### TASK A
Check each statement against the piece on the Colts' defense and answer yes or no, quoting the words from the piece that decide it. (i) Dwight Freeney and Robert Mathis combined for 64 sacks over the past three seasons. (ii) The Colts won the Dec. 10 game in which Jacksonville ran for 375 yards against them. (iii) Kansas City and Baltimore used different game plans against Indianapolis in the playoffs.
### TASK B
Carry on the piece about the Colts' defense from its last sentence.

Defense This Year: The Colts' best defense has always been their offense. For years, they've had a habit of jumping out to 14- and 21-point leads, forcing teams to throw as often as possible. Dwight Freeney and Robert Mathis would then wreak havoc upon opposing quarterbacks; the two defensive ends have combined for 64 sacks over the past three seasons. If Indianapolis, for some reason failed to establish an early advantage, its stop unit was consequently exposed. The Colts were ranked dead last against the run last year. Jacksonville was able to compile a whopping 375 rushing yards against them in a Dec. 10 44-17 victory.

Things changed in the playoffs, as Indianapolis unceremoniously became efficient at stopping opposing ball-carriers. While free safety Bob Sanders' return the lineup certainly played a role, I believe the Colts' improvement was a combination of luck and inept coaching. Both Kansas City and Baltimore utilized the same game plan: Run inside, run outside, throw short on third down. It was ridiculous and excruciating to watch. New England moved the chains at will against the Colts until Reche Caldwell decided to drop crucial passes. And Rex Grossman in the Super Bowl? Forget about it. I wanted to see Indianapolis make some offseason moves to improve its defense.

### DATA LINES
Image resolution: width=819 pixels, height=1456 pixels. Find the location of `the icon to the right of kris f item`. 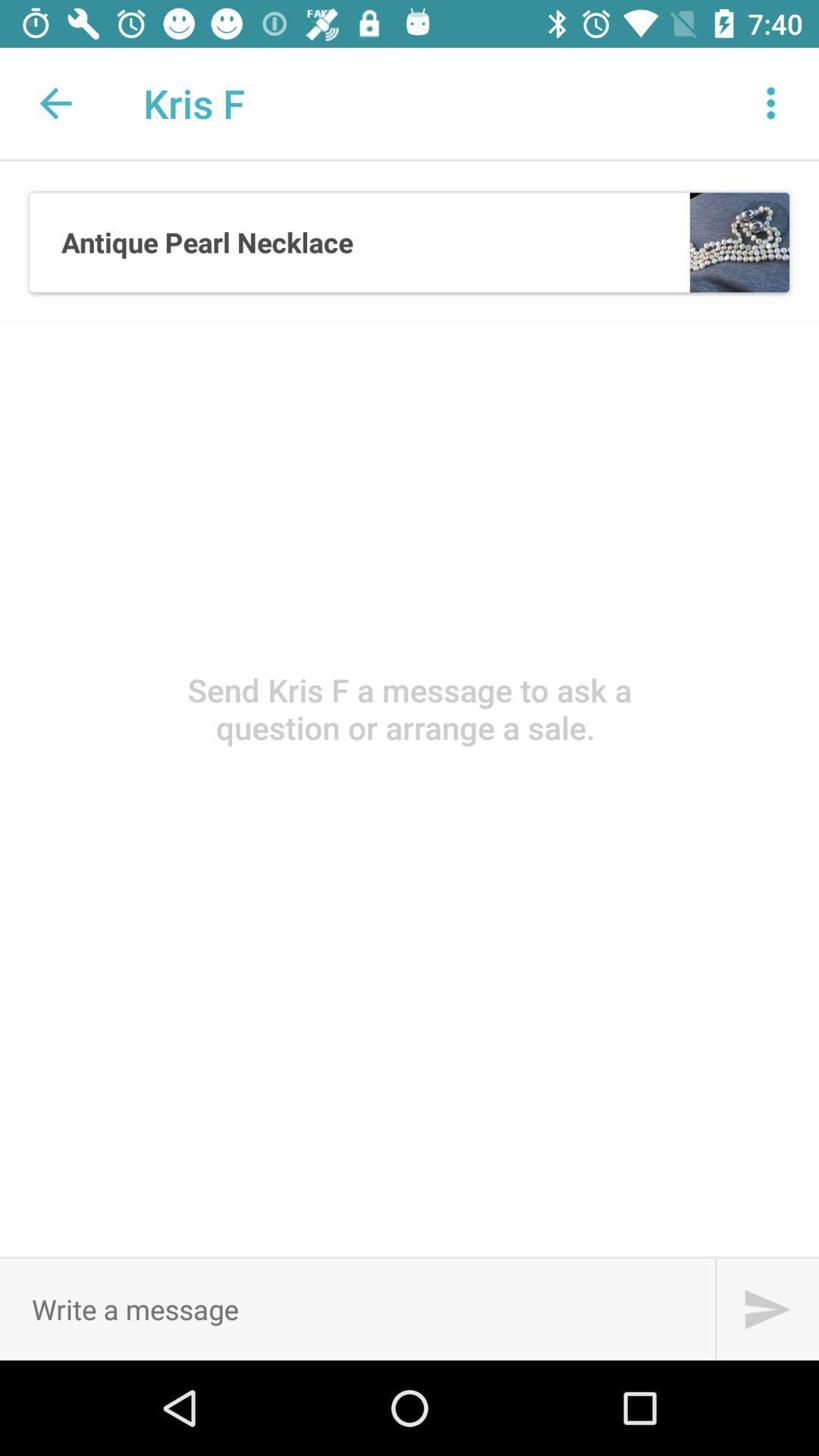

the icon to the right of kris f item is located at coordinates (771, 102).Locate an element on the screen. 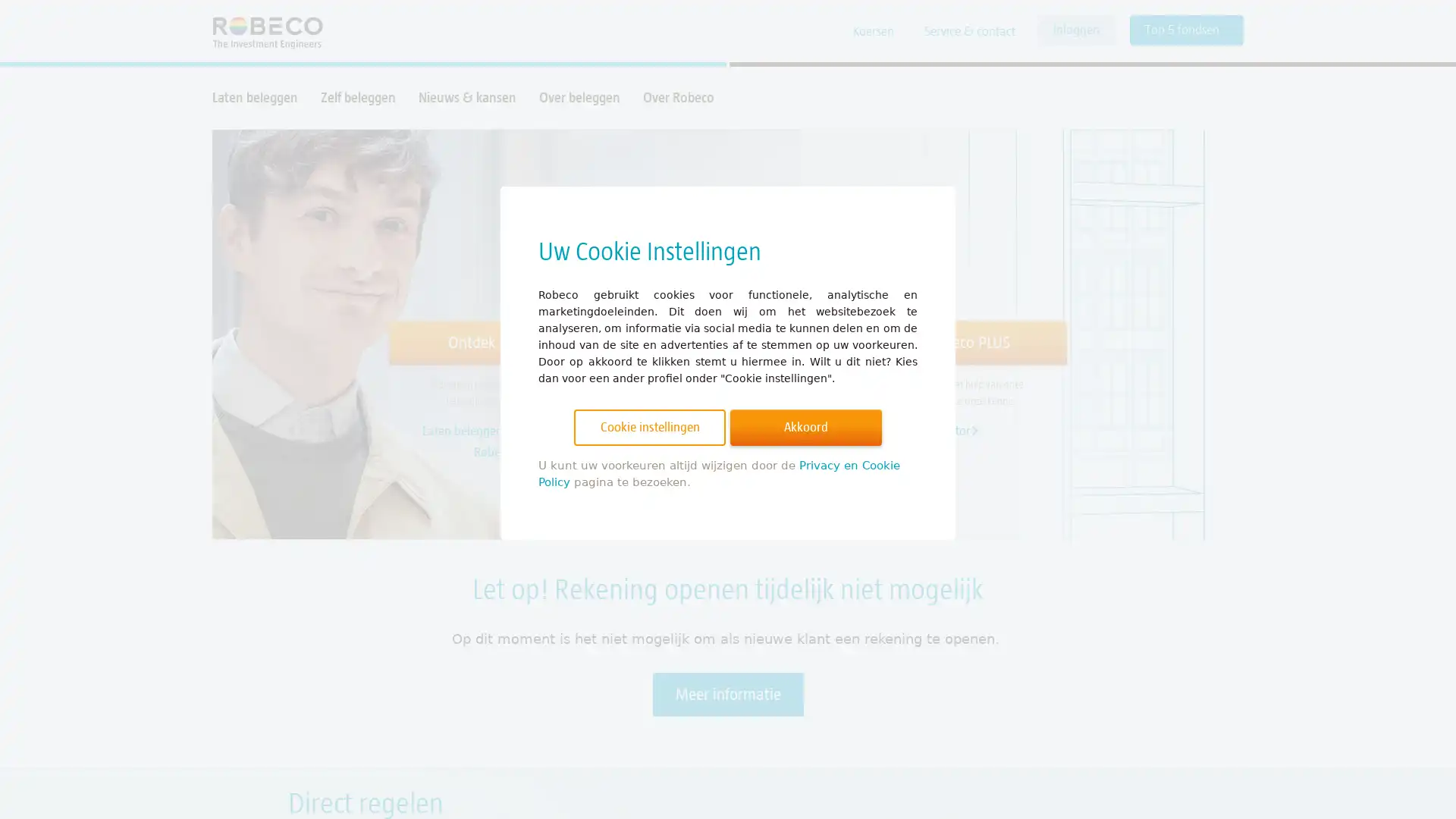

### TASK RESPONSE A
(i) Yes: "the two defensive ends have combined for 64 sacks over the past three seasons."
(ii) No: "Jacksonville was able to compile a whopping 375 rushing yards against them in a Dec. 10 44-17 victory."
(iii) No: "Both Kansas City and Baltimore utilized the same game plan"

### TASK RESPONSE B
The complete opposite actually occurred. Starting cornerbacks Nick Harper and Jason David, Pro Bowl linebacker Cato June, defensive tackle Montae Reagor and reserve safety Mike Doss are all gone from a defense that was already horrendous. I have no idea what Indianapolis will do at corner; Marlin Jackson and Kelvin Hayden are promising third-year players, but the former is more of a free safety, while the latter has just one NFL start. Tim Jennings, Daymeion Hughes and Michael Coe are talented but extremely inexperienced backups. Fortunately, the cover guys will have support from Sanders and strong safety Antoine Bethea, one of the better unknown players in the league.

Linebacker and defensive tackle remain a mess. June will be replaced by Freddie Keiaho, who has 19 career tackles. Rob Morris and Gary Brackett will both be back, but neither would have much luck finding another starting gig in the NFL. Up front, Booger McFarland is solid, but Raheem Brock is a liability. The Colts drafted Quinn Pitcock to eventually take Brock's place, but that won't happen this season.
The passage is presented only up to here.